The raw/ directory is the ingest layer — immutable source material, organised by type:

raw/
├── articles/   # papers, blog posts, web articles
├── repos/      # tool and framework captures
├── ideas/      # unprocessed ideas
├── books/      # book summaries
└── captures/   # quick inbox notes

Every file I drop into raw/ gets a compiled: false frontmatter flag. This is the processing queue.

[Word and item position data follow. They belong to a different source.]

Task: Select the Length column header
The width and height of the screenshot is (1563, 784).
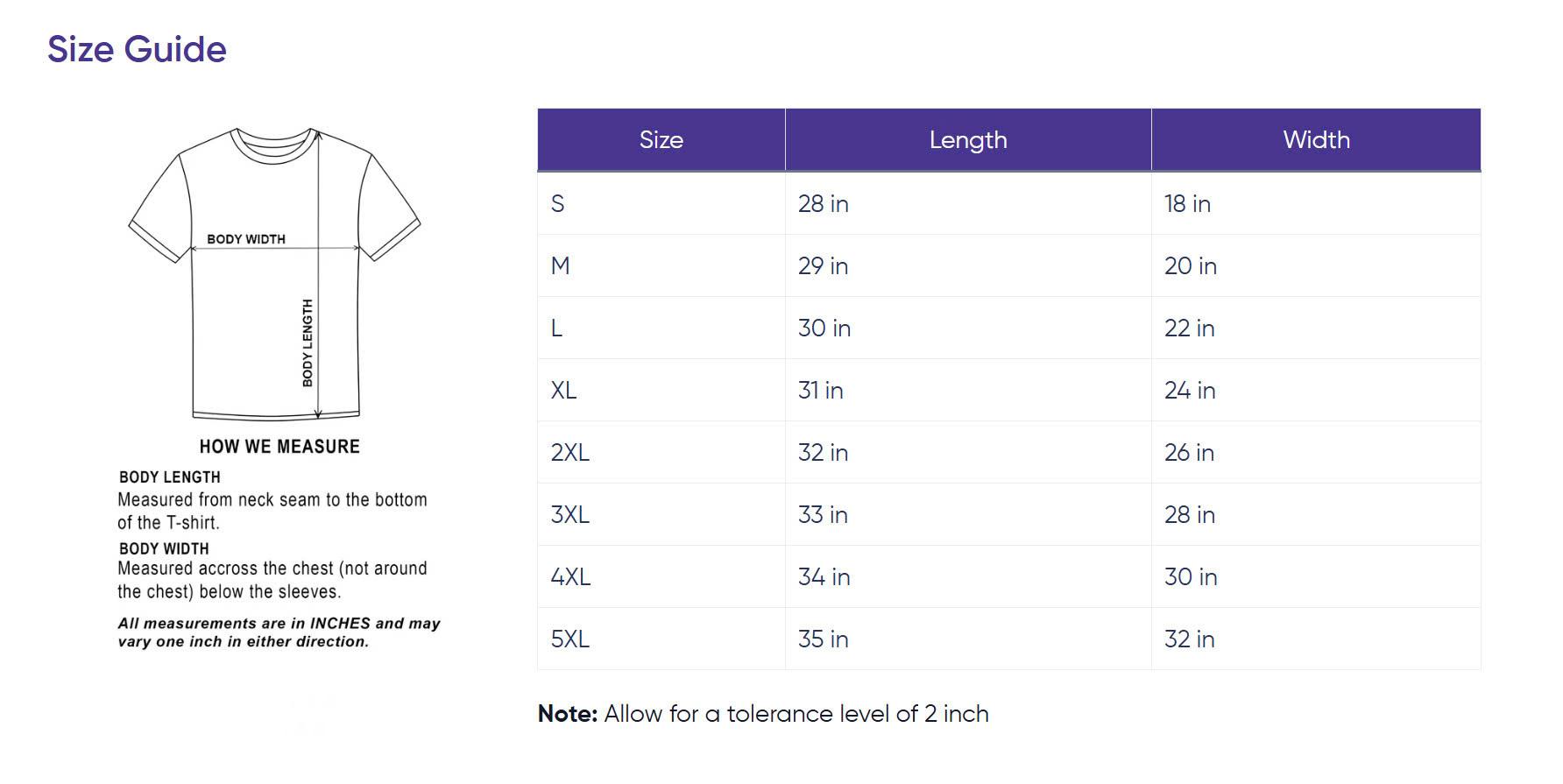Action: coord(967,140)
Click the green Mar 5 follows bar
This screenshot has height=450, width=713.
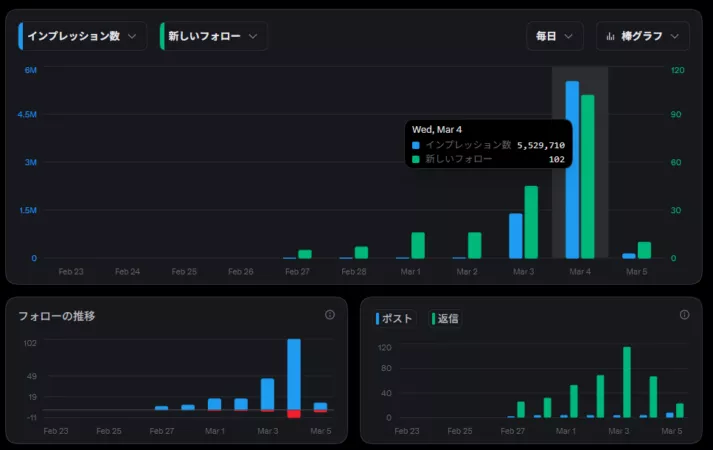tap(644, 250)
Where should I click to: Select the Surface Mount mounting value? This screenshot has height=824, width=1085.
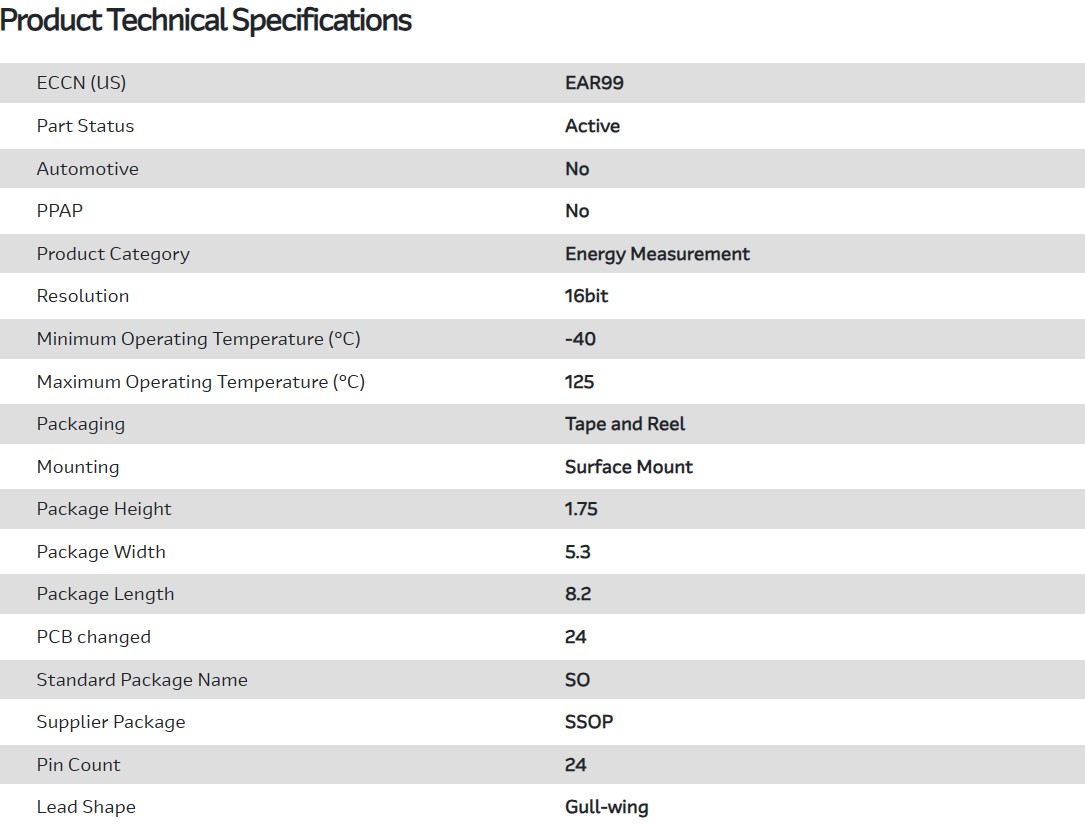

The wiki/ directory is the compiled knowledge store — structured articles, cross-linked using Obsidian wikilink syntax, organised by domain: projects/, concepts/, career/. Three index files rebuild automatically after every compile run:

  • _index.md — master catalog of all wiki articles with domain and status
  • _concepts.md — concept taxonomy mapping cross-cutting topics to dependent projects
  • _backlinks.md — connection density map showing which articles are most referenced
Second Brain dashboard in Obsidian showing Projects, Concepts, Career, and Raw Sources

The Compilation Step

When Claude Code processes a file from raw/, it runs the following sequence:

  1. Read the source and extract semantically relevant content
  2. Identify connections to existing wiki articles via the current index and concept graph
  3. Create or update the relevant wiki article in the correct subdirectory
  4. Add [[wikilinks]] connecting new content to related projects and concepts
  5. Rebuild _index.md, _concepts.md, and _backlinks.md
  6. Set compiled: true on the source file

I created four Claude commands to run these steps more efficiently: /compile, /index, /lint, and /qa for compiling, indexing, linting, and Q&A respectively.

Obsidian graph view showing the compiled knowledge graph after one week

Querying the Graph

The difference from keyword search is significant. When I ask “What have I evaluated for real-time streaming?”, I get back a response that cites specific wiki articles, lists the models with their latency numbers, and tells me which projects each one is relevant to. A normal search would give me a list of files and I’d still have to read through them myself.

“Which projects depend on SMPL-X pose estimation?” works the same way — it already knows the connections because they were written in at compile time.

I also run a lint command periodically to check the health of the vault: broken links, orphaned notes with nothing pointing to them, missing frontmatter, files in raw/ that never got compiled. It catches things before they pile up.

Tips from One Week

Seven days in. A few things I would do differently from the start:

  1. Keep raw/ immutable. Do not edit source files after ingest. If you want to annotate, compile first, then edit the wiki article. Mixing source and editorial content in the same file breaks the audit trail and confuses the compilation step.

  2. Tag concepts in raw/ before compiling. A single concepts: [gaussian-splatting, real-time-rendering] line in the frontmatter gives the engine a hint and produces sharper cross-links than it would infer from body text alone.

  3. Run lint weekly, not daily. Daily lint creates noise before the graph has enough density to make orphan detection meaningful. A weekly cadence works better.

  4. One domain subfolder per project in wiki/. I initially kept all project notes flat. Subfolders — wiki/projects/avatar-gen/, wiki/projects/streaming/ — make the index much more navigable as the vault grows.

  5. The graph compounds. After three days I could already see it. Papers from day one were getting new backlinks from things I added on day six. You can’t do that manually when you’re reading 40 papers a week — you’d have to remember everything you’ve ever read and re-check it every time something new comes in.

Replication

Start from the Karpathy gist, create the folder structure with Claude Code, and add skills and plugins based on your needs.

ComponentPurpose
CLAUDE.mdEngine instruction spec — loaded automatically by Claude Code
Vault folder structureraw/, wiki/, outputs/, templates/, daily/
ObsidianRead and navigation layer
Claude CodeLLM engine — compile, index, lint, query
/compile, /qa, /lint, /index skillsSkill definitions for each engine operation

I have also created a local dashboard for better visualization and to keep track of weekly todos.